Number of reducers in hadoop

18,538

Solution 1

1 - The number of reducers is as number of partitions - False. A single reducer might work on one or more partitions. But a chosen partition will be fully done on the reducer it is started.

2 - That is just a theoretical number of maximum reducers you can configure for a Hadoop cluster. Which is very much dependent on the kind of data you are processing too (decides how much heavy lifting the reducers are burdened with).

3 - The mapred-site.xml configuration is just a suggestion to the Yarn. But internally the ResourceManager has its own algorithm running, optimizing things on the go. So that value is not really the number of reducer tasks running every time.

4 - This one seems a bit unrealistic. My block size might 128MB and everytime I can't have 128*5 minimum number of reducers. That's again is false, I believe.

There is no fixed number of reducers task that can be configured or calculated. It depends on the moment how much of the resources are actually available to allocate.

Solution 2

Your job may or may not need reducers, it depends on what are you trying to do. When there are multiple reducers, the map tasks partition their output, each creating one partition for each reduce task. There can be many keys (and their associated values) in each partition, but the records for any given key are all in a single partition. One rule of thumb is to aim for reducers that each run for five minutes or so, and which produce at least one HDFS block’s worth of output. Too many reducers and you end up with lots of small files.

Solution 3

Number of reducer is internally calculated from size of the data we are processing if you don't explicitly specify using below API in driver program

job.setNumReduceTasks(x)

By default on 1 GB of data one reducer would be used.

so if you are playing with less than 1 GB of data and you are not specifically setting the number of reducer so 1 reducer would be used .

Similarly if your data is 10 Gb so 10 reducer would be used .

You can change the configuration as well that instead of 1 GB you can specify the bigger size or smaller size.

property in hive for setting size of reducer is :

hive.exec.reducers.bytes.per.reducer

you can view this property by firing set command in hive cli.

Partitioner only decides which data would go to which reducer.

Solution 4

Partitioner makes sure that same keys from multiple mappers goes to the same reducer. This doesn't mean that number of partitions is equal to number of reducers. However, you can specify number of reduce tasks in the driver program using job instance like job.setNumReduceTasks(2). If you don't specify the number of reduce tasks in the driver program then it picks from the mapred.reduce.tasks which has the default value of 1 (https://hadoop.apache.org/docs/r1.0.4/mapred-default.html) i.e. all mappers output will go to the same reducer.

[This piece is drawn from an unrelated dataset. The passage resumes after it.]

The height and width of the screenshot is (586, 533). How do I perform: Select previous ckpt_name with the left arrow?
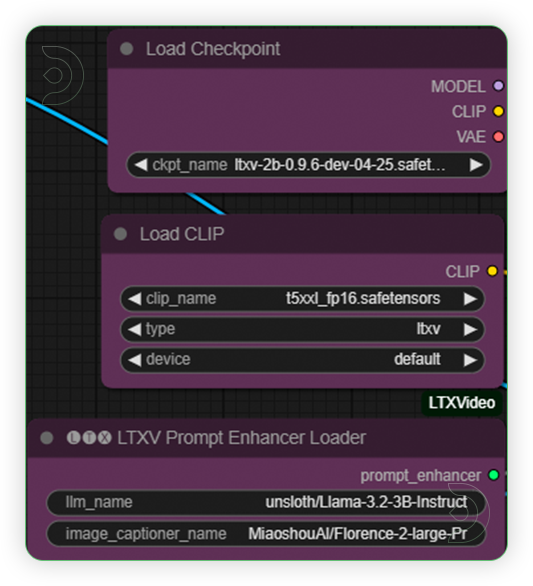pyautogui.click(x=141, y=165)
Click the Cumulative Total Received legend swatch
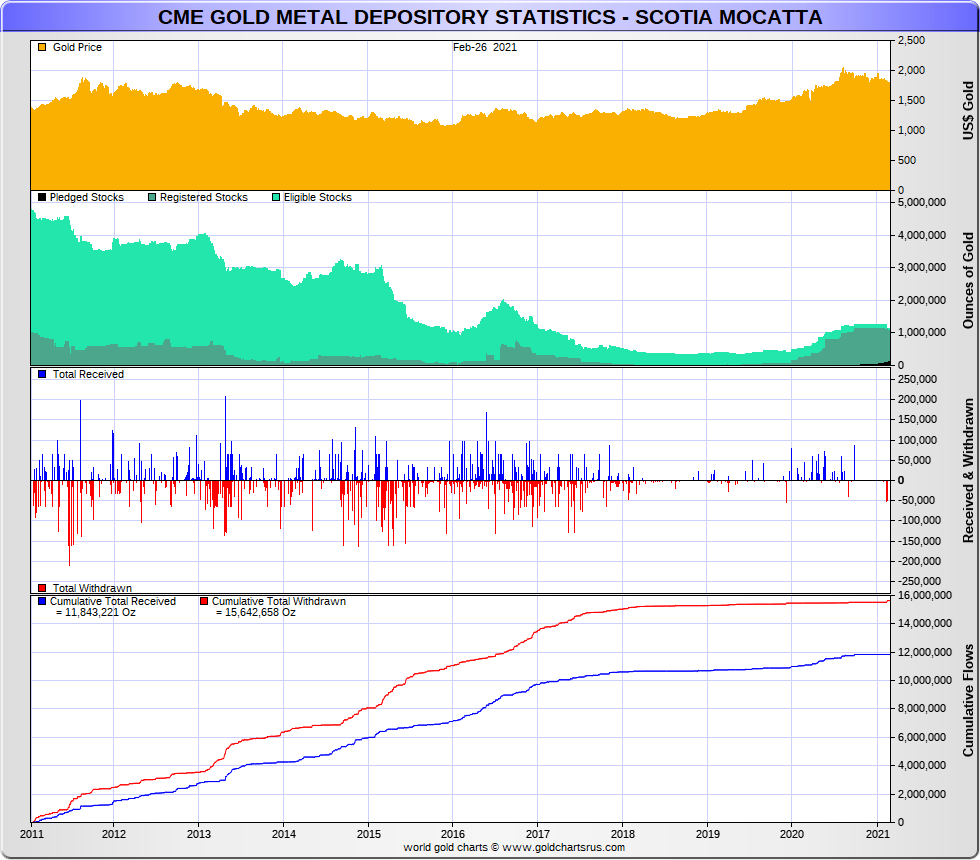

Also, note that programmer will not have control over number of mappers as it depends on the input split where as programmer can control the number of reducers for any job.

Share:
18,538

Related videos on Youtube

Mohit Jain
Author by

Mohit Jain

I have 7+ years of experience into Big Data technologies like Hadoop, Pig, Spark, Hive, Oozie, AWS, Grafana, NoSQL, etc. I love programming and learning new technologies. My working experience, educational background as well as my skills can be found in my resume. Linkedin: https://www.linkedin.com/in/mohitjain012/ Programming Languages: Java, SQL, Shell Script, Scala Big Data Technologies: Hadoop, Spark, Pig, Hive, MapReduce, Flume, Sqoop, Oozie, Azkaban, Kafka, Ambari Other technologies: Grafana, Amazon Web Services (AWS), Tableau, MySQL, Git

Updated on September 14, 2022

Comments

  • Mohit Jain
    Mohit Jain over 1 year

    I was learning hadoop, I found number of reducers very confusing :

    1) Number of reducers is same as number of partitions.

    2) Number of reducers is 0.95 or 1.75 multiplied by (no. of nodes) * (no. of maximum containers per node).

    3) Number of reducers is set by mapred.reduce.tasks.

    4) Number of reducers is closest to: A multiple of the block size * A task time between 5 and 15 minutes * Creates the fewest files possible.

    I am very confused, Do we explicitly set number of reducers or it is done by mapreduce program itself?

    How is number of reducers is calculated? Please tell me how to calculate number of reducers.

  • Mohit Jain
    Mohit Jain almost 8 years
    Thanks for the comment, If there are three partitions and we set number of reduce tasks to 2, then how will data be divided, Will be like data for 2 practitioners will go to one and data from one partition will go to other reducer? Also we can set input split size, so we can set number of mappers.
  • gunner87
    gunner87 almost 8 years
    If there are 3 partitions then data is already divided and the master will assign the reducers to the 3 partitions. Master will be getting heart beat messages from the data nodes which contains information about its availability, resources etc. Master uses these information while scheduling. The reducer which gets the 2 partitions will process one partition after the another. More information about number of reducers and mappers can be found at this link: stackoverflow.com/questions/6885441/…
  • Bemipefe
    Bemipefe over 5 years
    @gunner87 I believe that if mapred.reduce.tasks is not provided the default is 1 only if all the partitions can fit in a single node. What if the produced partition size exceed the HDFS free space on a single node ?